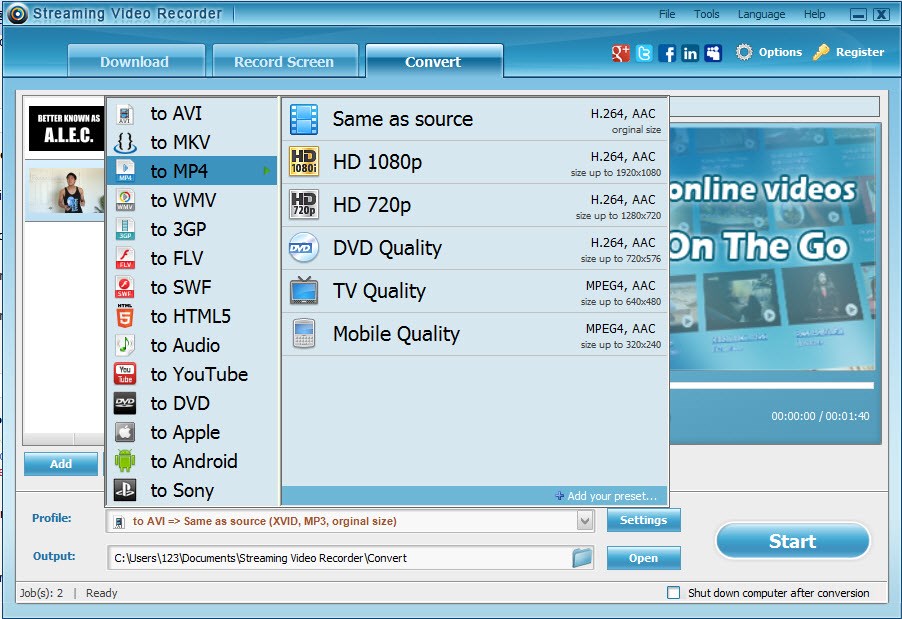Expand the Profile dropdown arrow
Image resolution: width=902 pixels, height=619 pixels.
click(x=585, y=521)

--

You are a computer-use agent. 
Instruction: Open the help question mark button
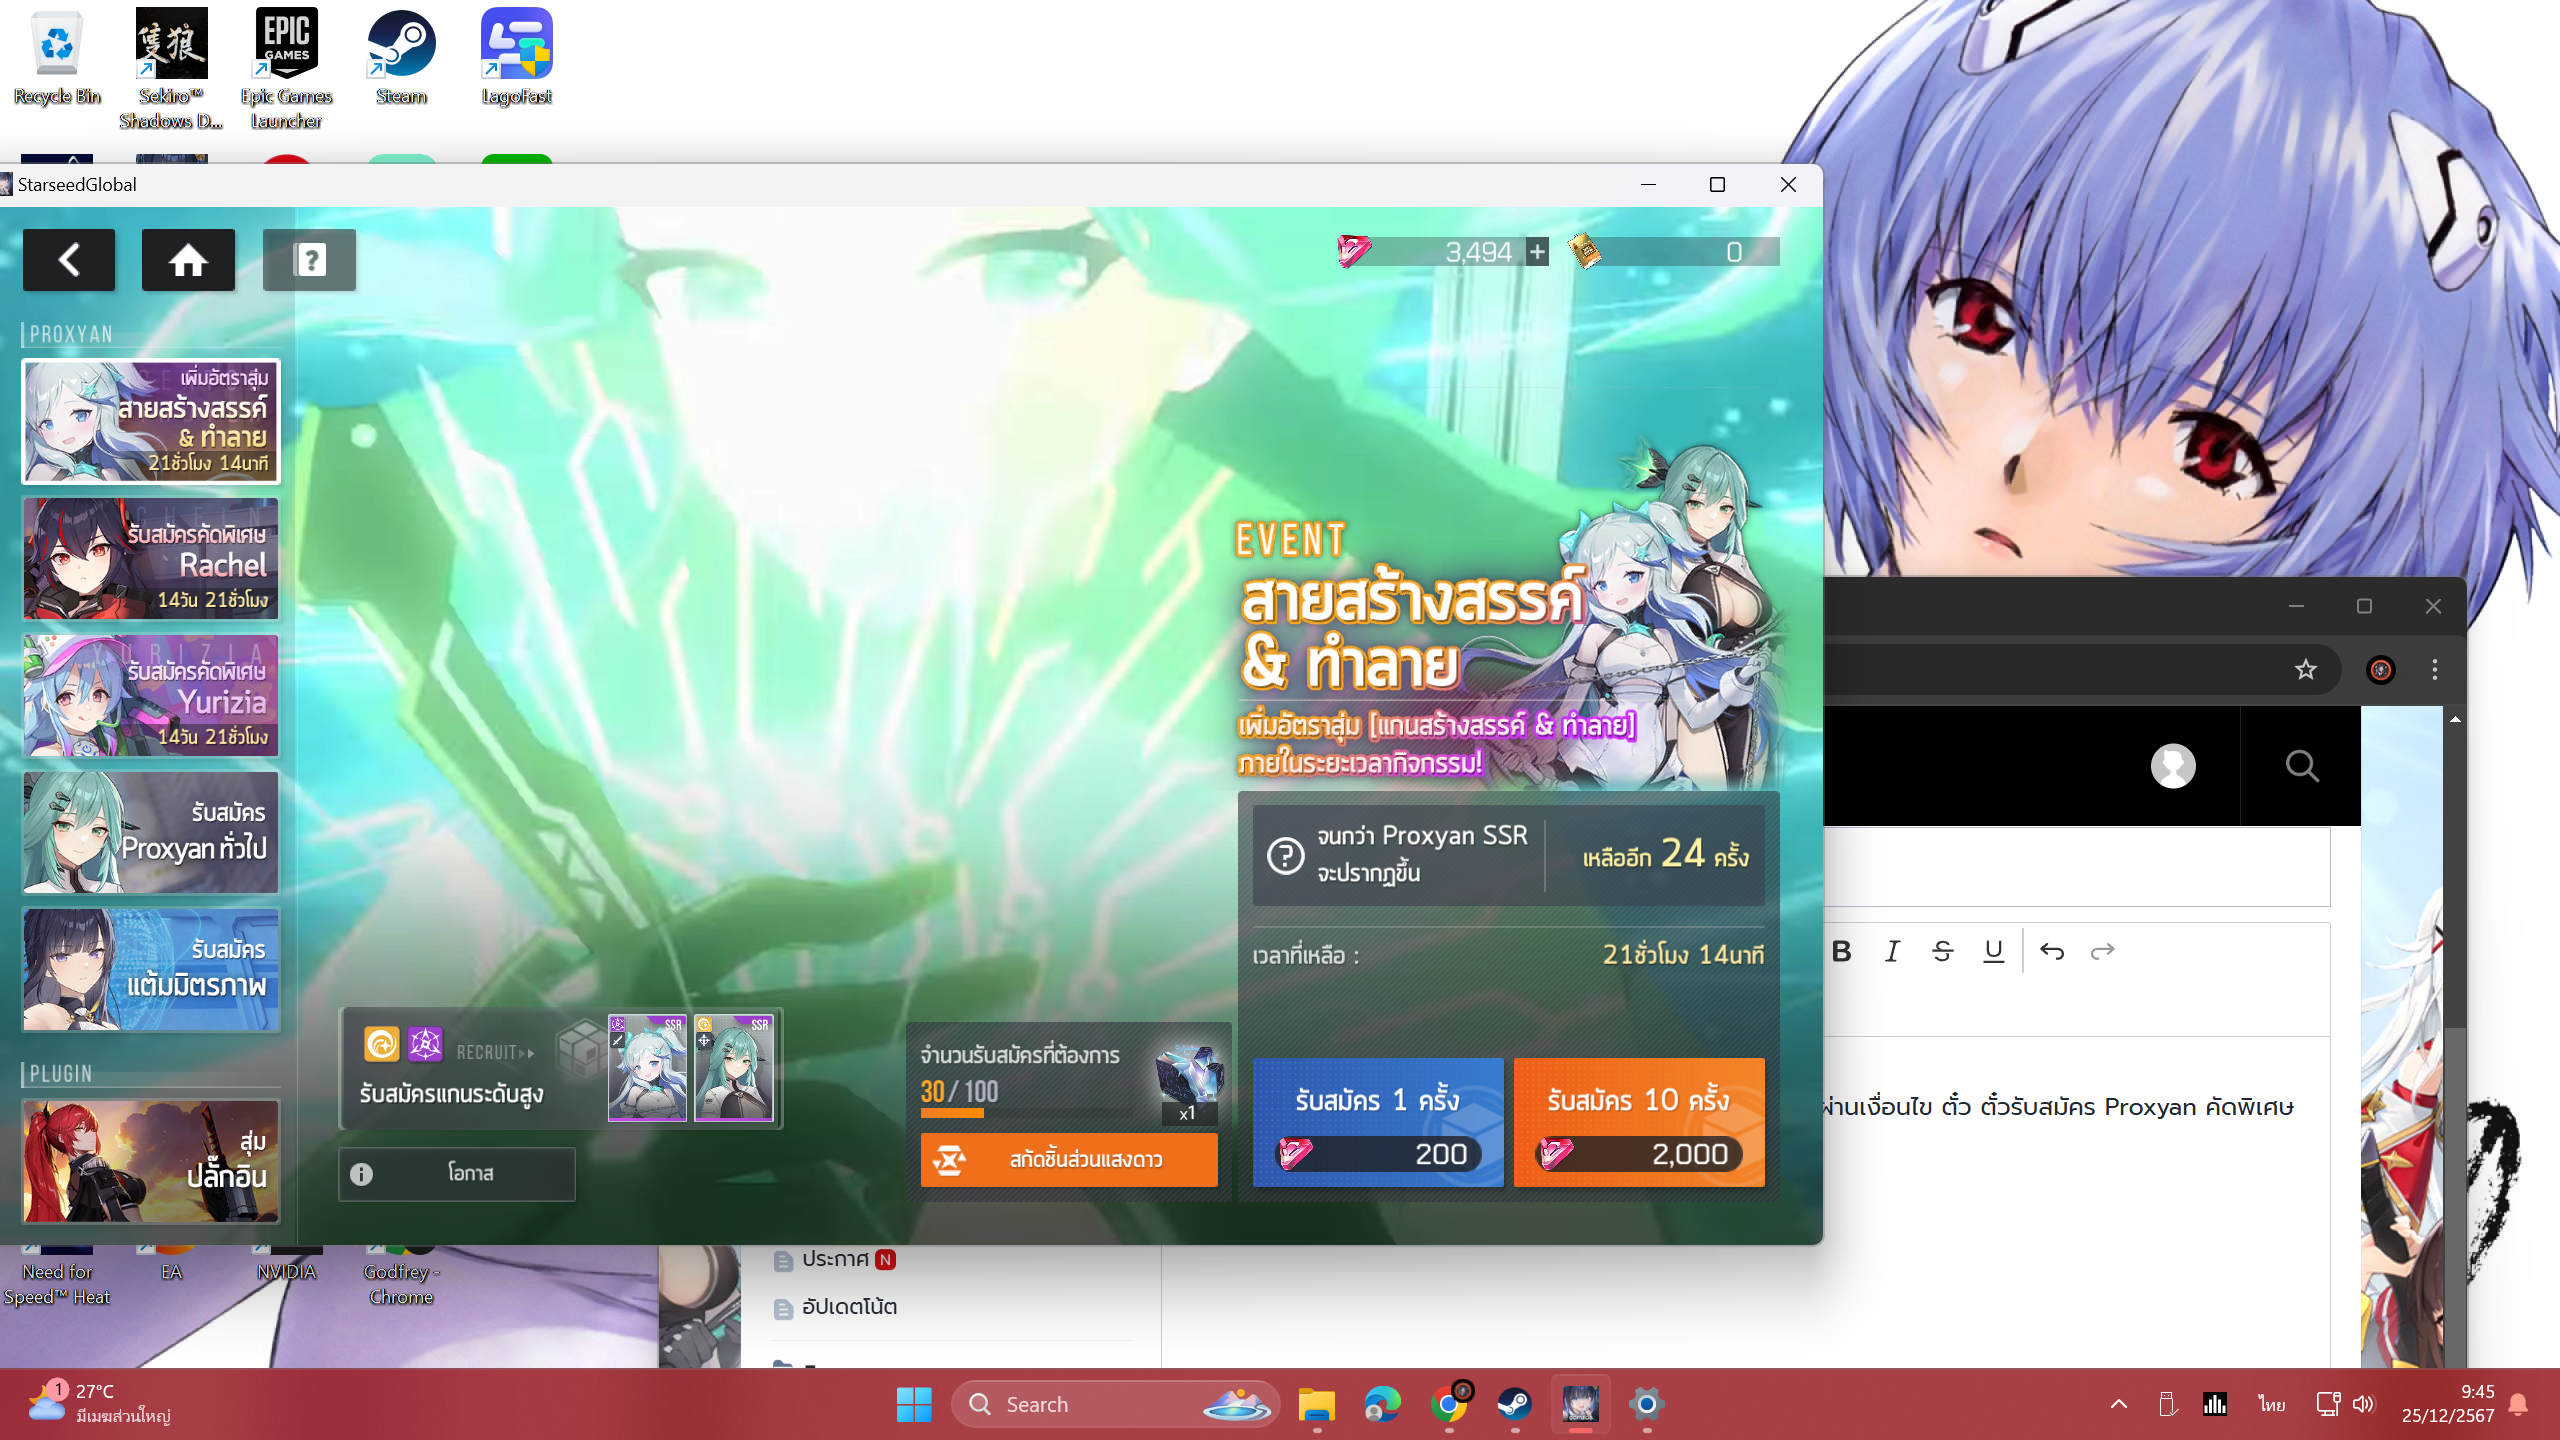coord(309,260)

- _Exercise details_
Give as a JSON list of strings the lines of the material from the line containing "Expand the Profile dropdown arrow" through the line containing "click(x=585, y=521)", one string per line, with blank lines omitted and the pictures left out.

- _Full answer_
[
  "Expand the Profile dropdown arrow",
  "Image resolution: width=902 pixels, height=619 pixels.",
  "click(x=585, y=521)"
]